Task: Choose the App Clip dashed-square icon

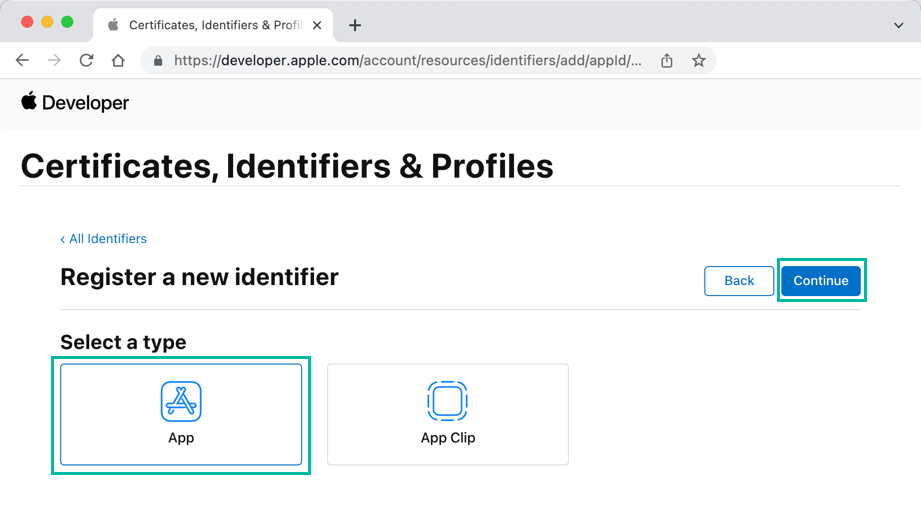Action: [x=447, y=401]
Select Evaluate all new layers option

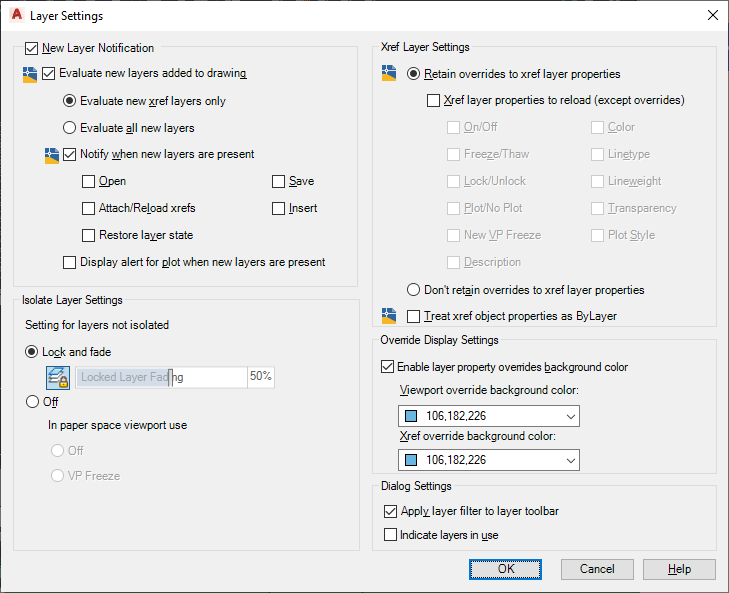pos(69,128)
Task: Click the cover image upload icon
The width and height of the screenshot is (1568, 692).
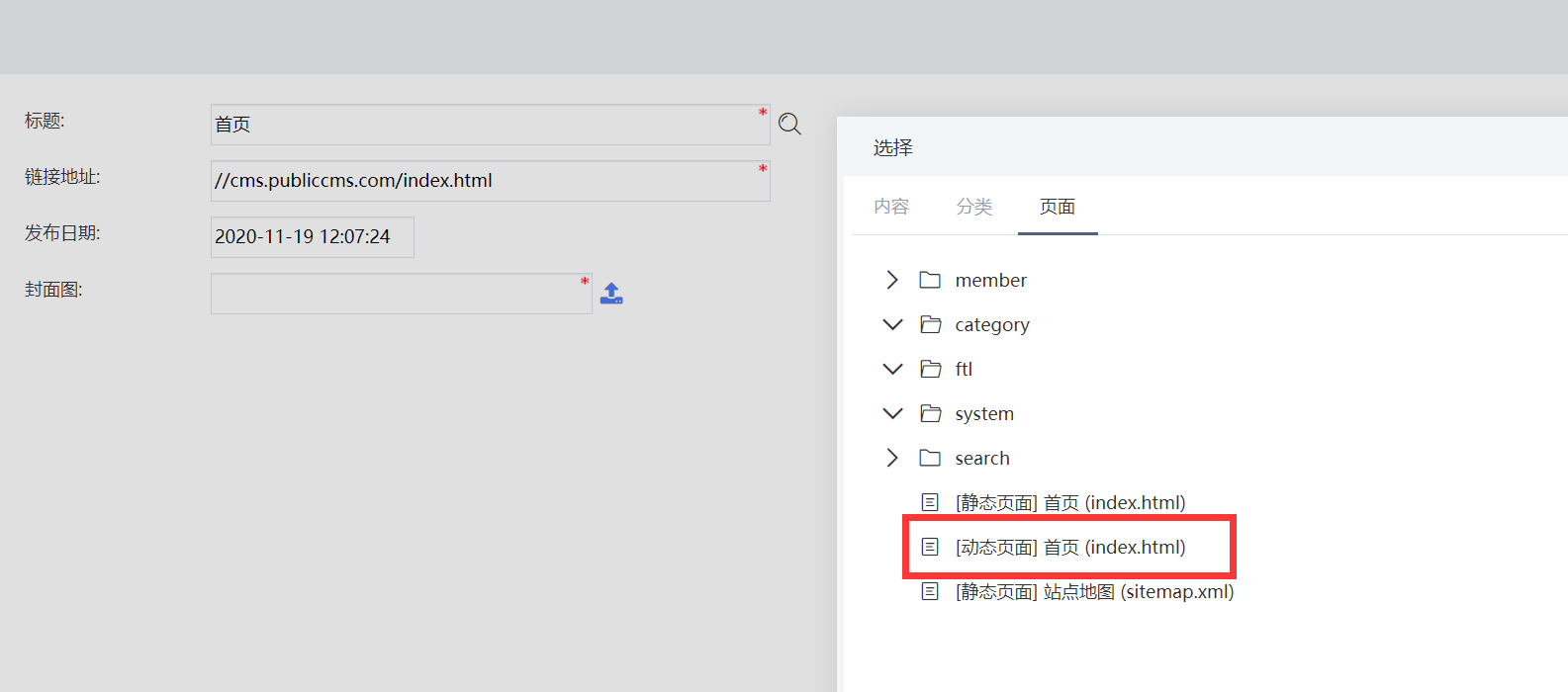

---------------

### [What you need to do]
Return every entry from the listing above exactly as it stands, leaving out any picture.

### [Answer to this task]
Task: Choose the App Clip dashed-square icon

Action: [x=447, y=401]
Select Evaluate all new layers option

pos(69,128)
Task: Click the cover image upload icon
The width and height of the screenshot is (1568, 692).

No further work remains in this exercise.